Totally ordered set whose every element has an immediate successor and predecessor

Question

Are there characterizations of this kind of ordering? Or at least, how is it called? Note that this is not necessarily a well-order. For instance, this kind of ordering on the set of integers: 0 < 1 < 2 < 3 < ... < -3 < -2 < -1.

Answer 1

Yes, these orderings can be completely classified. Given such an ordering $X$, define an equivalence relation $\sim$ by $x\sim y$ if $x$ is the $n$th successor of $y$ for some $n\in\mathbb{Z}$ (for negative $n$ this means $x$ is an iterated predecessor of $y$). Then the set $Y$ of equivalence classes of $\sim$ itself is totally ordered, by $[x]<[y]$ iff $x<y$ (it is easy to see this is independent of the representatives of the equivalence classes chosen). Now for each equivalence class $y\in Y$ pick a representative $f(y)\in X$. We then get a bijection $g:Y\times\mathbb{Z}\to X$ sending $(f(y),n)$ to the $n$th successor of $f(y)$. Equipping $Y\times \mathbb{Z}$ with the lexicographic order, it is easy to see that $g$ is in fact an isomorphism.

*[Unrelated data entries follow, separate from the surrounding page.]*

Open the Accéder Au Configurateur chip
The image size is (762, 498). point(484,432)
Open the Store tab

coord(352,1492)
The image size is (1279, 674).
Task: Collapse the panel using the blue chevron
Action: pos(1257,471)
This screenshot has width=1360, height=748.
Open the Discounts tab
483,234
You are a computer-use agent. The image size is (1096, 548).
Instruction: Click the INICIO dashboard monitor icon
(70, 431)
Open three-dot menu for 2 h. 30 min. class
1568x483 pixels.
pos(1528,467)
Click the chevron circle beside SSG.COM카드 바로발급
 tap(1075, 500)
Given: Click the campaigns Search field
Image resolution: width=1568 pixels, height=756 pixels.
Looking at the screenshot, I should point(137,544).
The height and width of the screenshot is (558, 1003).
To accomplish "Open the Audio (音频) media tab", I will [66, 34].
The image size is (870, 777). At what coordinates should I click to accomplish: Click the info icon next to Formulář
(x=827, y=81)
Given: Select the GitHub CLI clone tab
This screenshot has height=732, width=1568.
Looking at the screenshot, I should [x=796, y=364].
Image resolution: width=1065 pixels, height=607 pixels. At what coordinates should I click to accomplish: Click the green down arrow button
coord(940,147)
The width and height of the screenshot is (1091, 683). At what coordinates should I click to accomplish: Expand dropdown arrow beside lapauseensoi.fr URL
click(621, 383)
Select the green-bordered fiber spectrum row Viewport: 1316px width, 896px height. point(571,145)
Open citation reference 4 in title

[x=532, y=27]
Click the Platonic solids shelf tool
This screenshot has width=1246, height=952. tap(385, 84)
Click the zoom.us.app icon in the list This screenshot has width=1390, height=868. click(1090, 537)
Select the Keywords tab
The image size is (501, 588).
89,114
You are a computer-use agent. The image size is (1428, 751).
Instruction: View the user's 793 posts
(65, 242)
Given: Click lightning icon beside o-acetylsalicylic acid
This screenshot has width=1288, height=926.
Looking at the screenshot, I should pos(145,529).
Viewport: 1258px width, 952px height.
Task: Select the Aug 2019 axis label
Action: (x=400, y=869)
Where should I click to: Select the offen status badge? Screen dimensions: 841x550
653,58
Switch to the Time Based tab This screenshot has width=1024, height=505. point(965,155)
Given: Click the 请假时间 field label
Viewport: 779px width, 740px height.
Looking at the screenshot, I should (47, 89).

So, every such $X$ is isomorphic to $Y\times\mathbb{Z}$ with the lexicographic order for some totally ordered set $Y$. Conversely, if $Y$ is any totally ordered set, then every element of $Y\times\mathbb{Z}$ has a successor and a predecessor. Moreover, if you start with $Y\times\mathbb{Z}$ and take the set of equivalence classes as described above, you get a totally ordered set that is canonically isomorphic to $Y$. So the isomorphism classes of such $X$ are in bijection with the isomorphism classes of totally ordered sets $Y$.

Orders of this type are sometimes called "discrete total orders without endpoints". They are a basic example in model theory, and in particular the first order theory of nonempty discrete total orders without endpoints is complete (so all the nonempty examples are elementarily equivalent).